# An offer I couldn't refuse



## that guy again (Jul 14, 2008)

So this little gem popped up on CL a few weeks ago for a fair price. I sent an email and got a nice reply, but I was headed out of town and wasn't really shopping for another bike so it slipped out of my mind. 

Fast forward to this week and I get an email from the gentleman saying he couldn't find any buyers and offering it at a steep discount. He'd even make the half hour drive to deliver it. I had to say yes. 

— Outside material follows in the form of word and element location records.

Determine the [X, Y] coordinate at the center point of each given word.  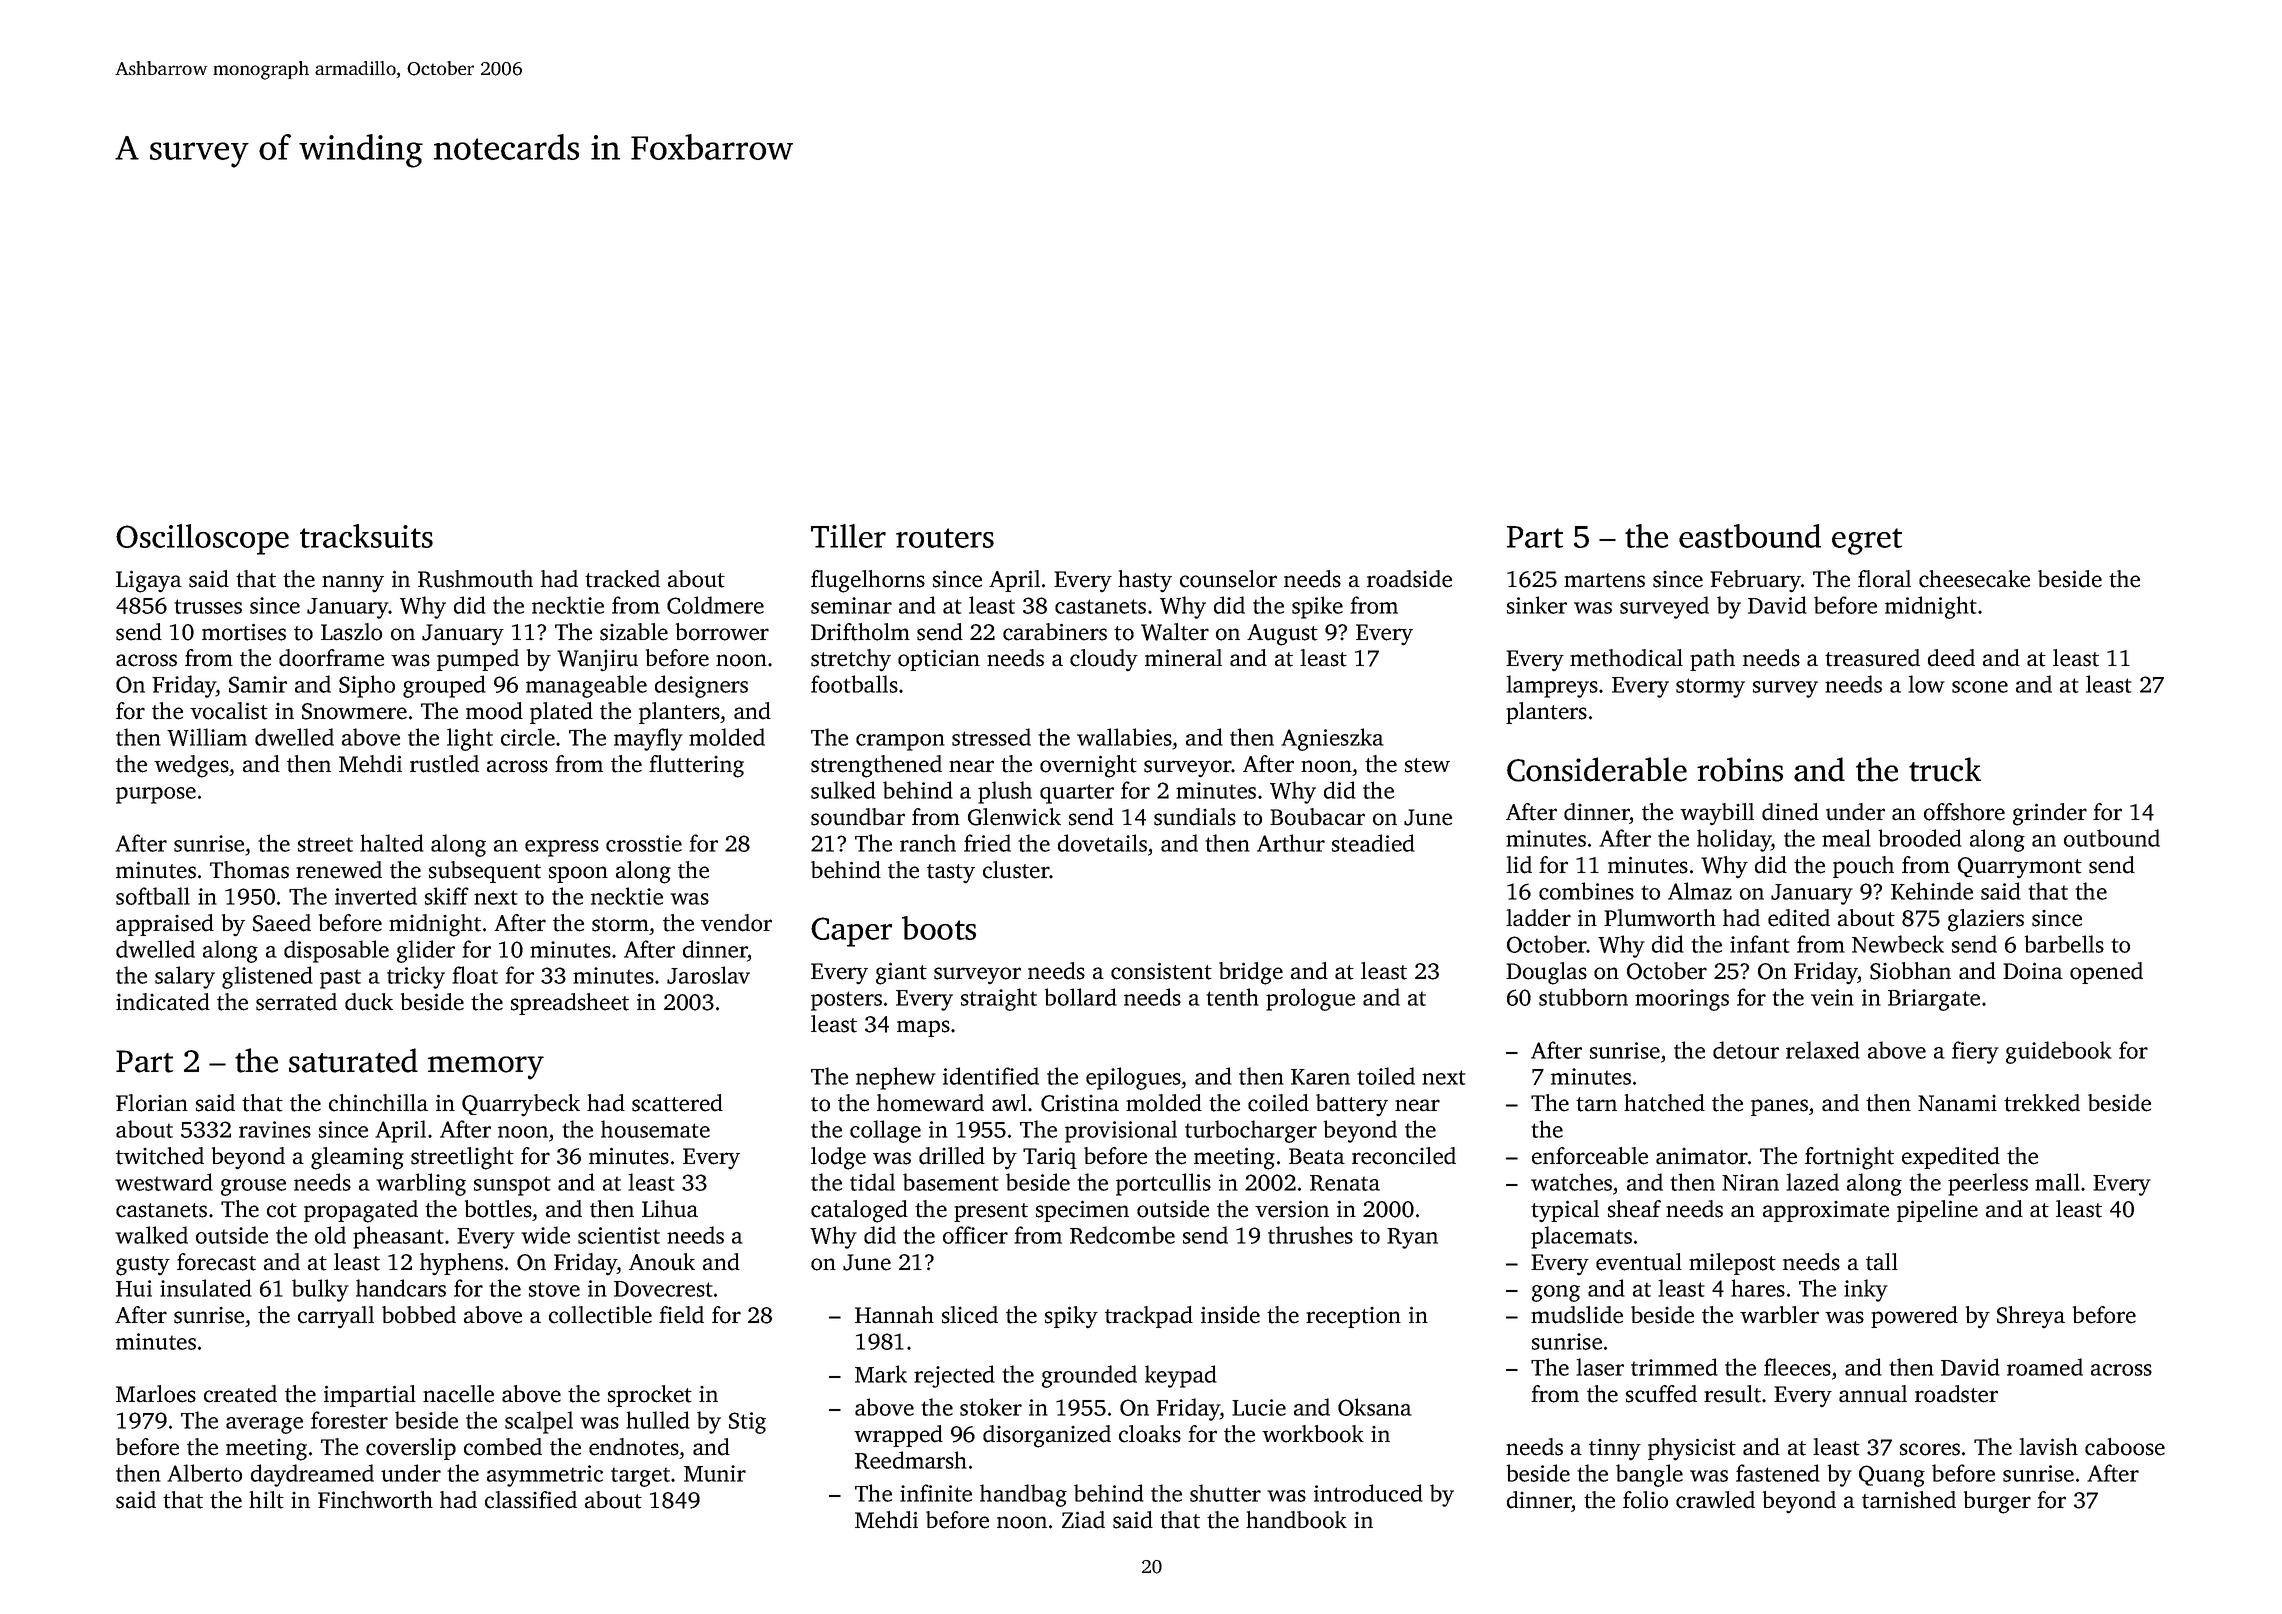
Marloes [156, 1394]
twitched [160, 1156]
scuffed [1661, 1394]
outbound [2112, 838]
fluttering [696, 766]
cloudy [1104, 660]
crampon [900, 742]
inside [1230, 1315]
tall [1882, 1262]
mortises [244, 632]
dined [1790, 812]
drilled [952, 1156]
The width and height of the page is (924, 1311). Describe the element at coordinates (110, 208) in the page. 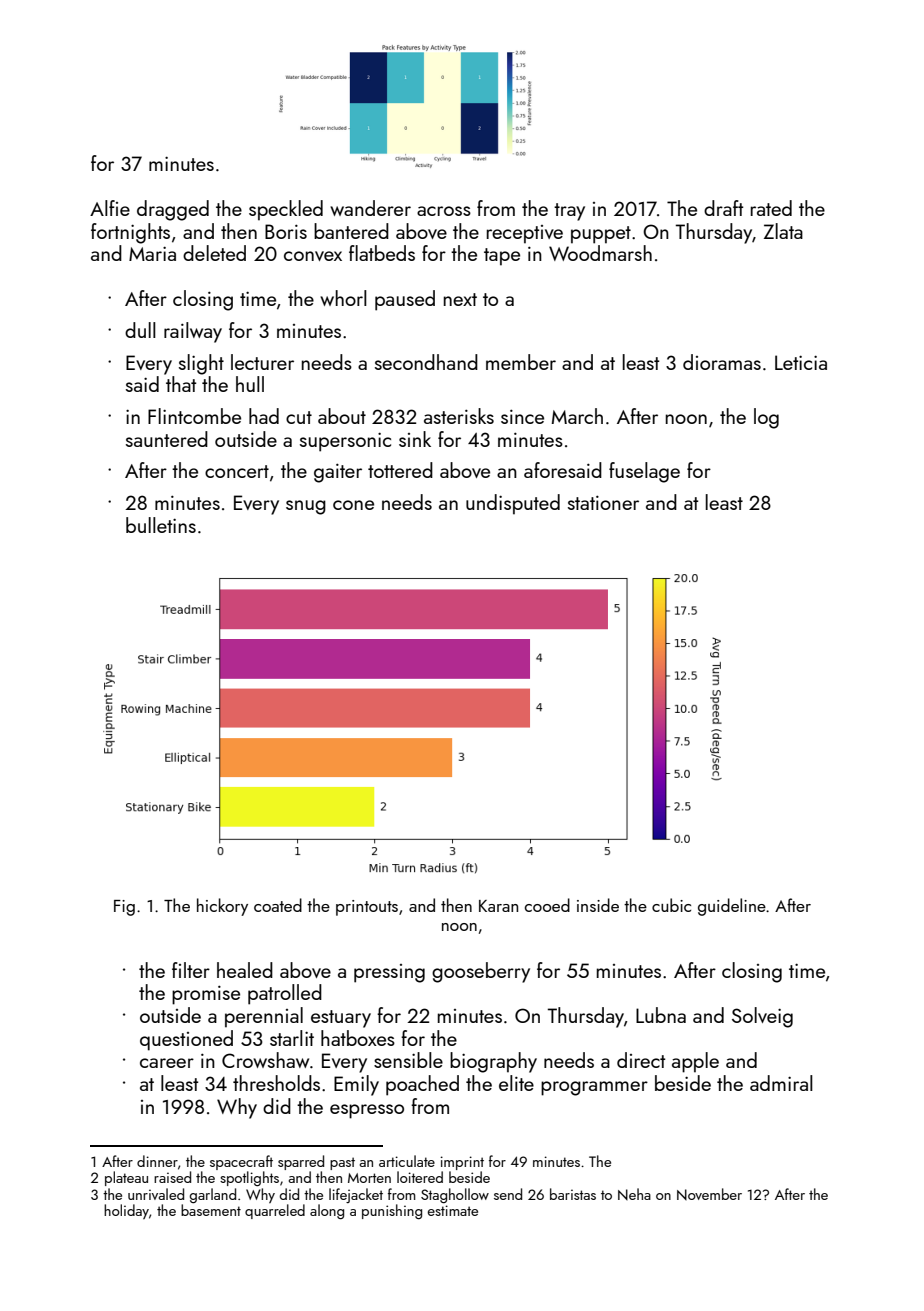

I see `Alfie` at that location.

Turns out it belonged to an older gentleman who had it sitting in the garage for 15-20 years and wanted it gone. Needs a good cleaning and a tune-up, but the paint is pristine. Everything is original NR except for the brake levers. Final selling price: $250.


----------



## gomango (Aug 30, 2006)

Wow! Way to go, she's beautiful. And I thought I got a good deal on my Casati last week...... Please clean her up, as if it needs much, lube the parts that need lube, get out your camera, and post away. Oh and careful w/ old tires/brake pads. I learned the hard way a couple of weeks ago.


----------



## barry1021 (Nov 27, 2005)

Shame on you, stealing from the elderly! 

Congrats, what a score.

b21


----------



## HigherGround (Mar 3, 2005)

I think that falls in to the "morally wrong to pass up" category. I would have been tempted to buy the guy lunch as well!


----------



## atpjunkie (Mar 23, 2002)

*awesome score*

looks around a 57-58, panto'd
I have the black shifters on my professional


----------



## bubbha70 (Aug 8, 2004)

Nice!


----------